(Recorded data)
++++++++++
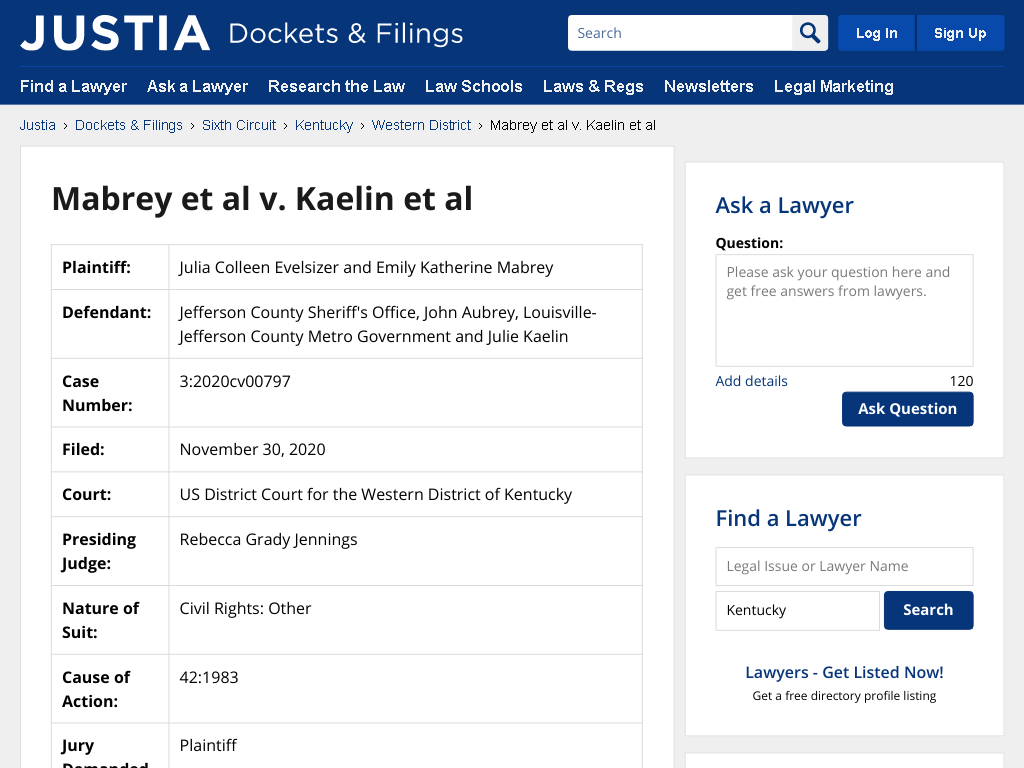Viewport: 1024px width, 768px height.
Task: Click the search magnifying glass icon
Action: [x=810, y=33]
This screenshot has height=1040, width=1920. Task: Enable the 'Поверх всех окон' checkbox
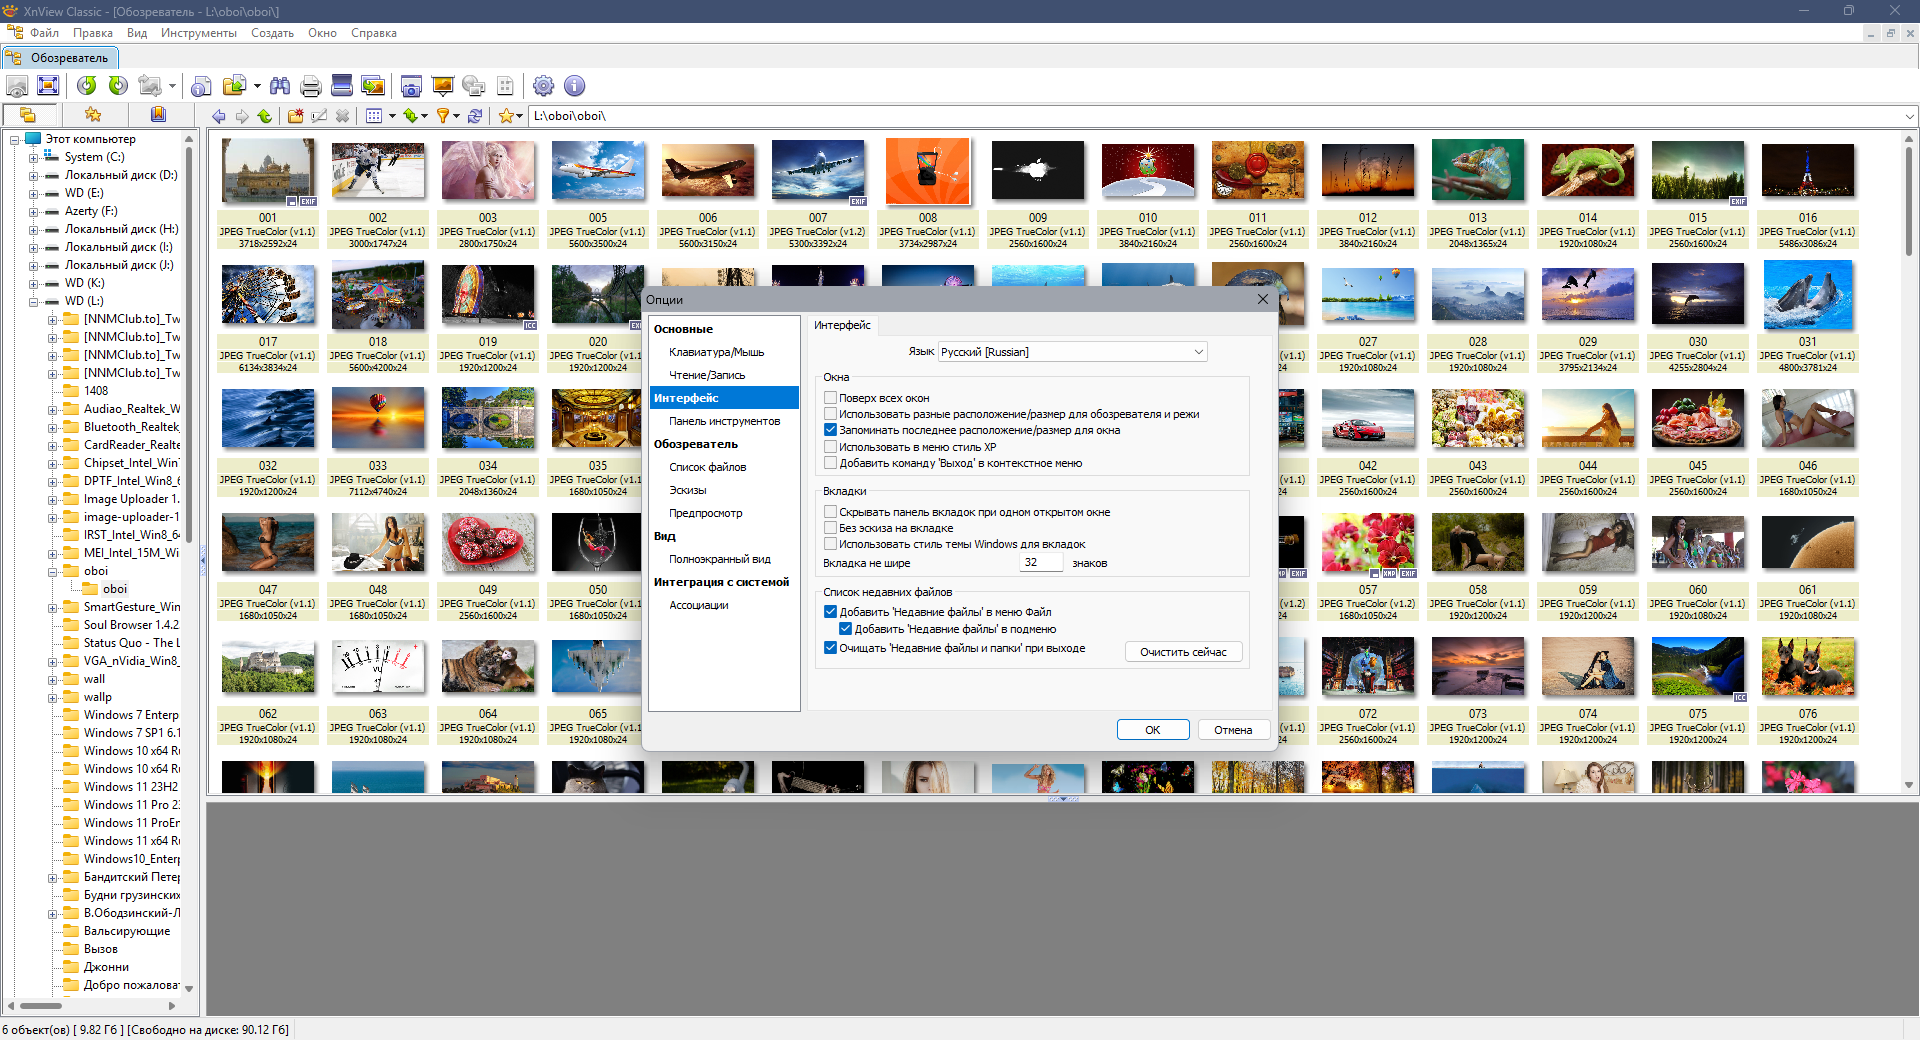pos(830,398)
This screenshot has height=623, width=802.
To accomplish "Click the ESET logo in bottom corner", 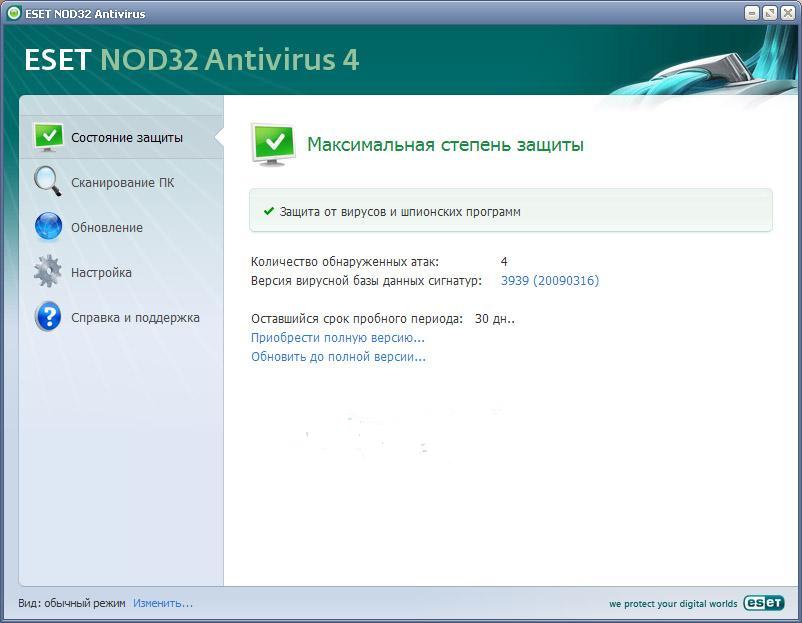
++++++++++
- **To do**: Ignoring the pictures, write out word for word only the lines from the one containing "This screenshot has height=623, width=802." through the last line of the data, both ends included.

- **Output below**:
This screenshot has height=623, width=802.
To accomplish "Click the ESET logo in bottom corner", 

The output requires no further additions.